Cash-strapped Greece is poised to pay €450m (£328m, $487m) as a loan instalment to the International Monetary Fund (IMF) on the deadline date of 9 April.
"The payment has been scheduled and will go out later today," a government official was quoted as saying, according to a Reuters report.
Greece managed to raise €1.14bn in six-month treasury bills earlier in April to keep itself afloat.
Troubled Athens has been in talks with its eurozone partners and the IMF on a package of reforms for receiving further aid.
Eurozone deputy finance ministers earlier gave Athens a deadline of six working days to come up with revised reform proposals to unlock bailout aid, according to Greek newspaper Kathimerini.
Athens submitted a 26-page reform proposal but the EU and IMF were of the opinion that the proposal's revenue projections were too optimistic and that it failed to address key issues of pensions and labour markets.
The issue will be discussed at a meeting of the eurozone's finance ministers in Riga on 24 April. Greece expects to reach a deal with creditors by then, according to minister of state Alekos Flabouraris.

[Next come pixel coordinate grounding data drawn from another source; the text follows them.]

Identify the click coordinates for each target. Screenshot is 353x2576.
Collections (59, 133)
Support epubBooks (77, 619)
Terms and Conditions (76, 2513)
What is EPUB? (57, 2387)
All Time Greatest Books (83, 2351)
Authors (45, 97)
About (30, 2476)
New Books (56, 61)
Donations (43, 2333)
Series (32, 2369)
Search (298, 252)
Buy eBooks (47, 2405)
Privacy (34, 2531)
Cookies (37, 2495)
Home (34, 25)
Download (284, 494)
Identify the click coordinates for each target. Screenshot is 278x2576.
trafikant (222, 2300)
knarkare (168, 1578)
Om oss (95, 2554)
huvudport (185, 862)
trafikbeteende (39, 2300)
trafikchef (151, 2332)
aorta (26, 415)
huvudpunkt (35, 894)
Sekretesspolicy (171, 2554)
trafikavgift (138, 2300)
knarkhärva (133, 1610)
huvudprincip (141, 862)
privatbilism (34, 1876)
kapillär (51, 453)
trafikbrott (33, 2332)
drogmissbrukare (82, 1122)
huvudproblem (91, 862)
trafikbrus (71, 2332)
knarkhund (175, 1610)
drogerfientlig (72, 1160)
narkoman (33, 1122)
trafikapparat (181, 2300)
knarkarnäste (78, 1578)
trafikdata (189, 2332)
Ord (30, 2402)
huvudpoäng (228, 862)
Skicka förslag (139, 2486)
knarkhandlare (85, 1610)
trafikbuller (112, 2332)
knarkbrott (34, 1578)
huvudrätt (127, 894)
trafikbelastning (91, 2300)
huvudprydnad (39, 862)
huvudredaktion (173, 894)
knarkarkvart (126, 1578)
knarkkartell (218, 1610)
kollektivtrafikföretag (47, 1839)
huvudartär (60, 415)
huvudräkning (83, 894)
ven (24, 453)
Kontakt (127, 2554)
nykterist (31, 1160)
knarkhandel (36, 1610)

Athens has received two bailout loans from the troika of lenders including the European Central Bank, the European Union and the IMF totalling €240bn since 2010. In return, the country promised to implement tough austerity measures.
The newly elected, left-led government challenged the austerity programmes and the lenders have frozen further aid to the country. The parties are required to reach an agreement on a new package of economic reforms in order to unlock further aid.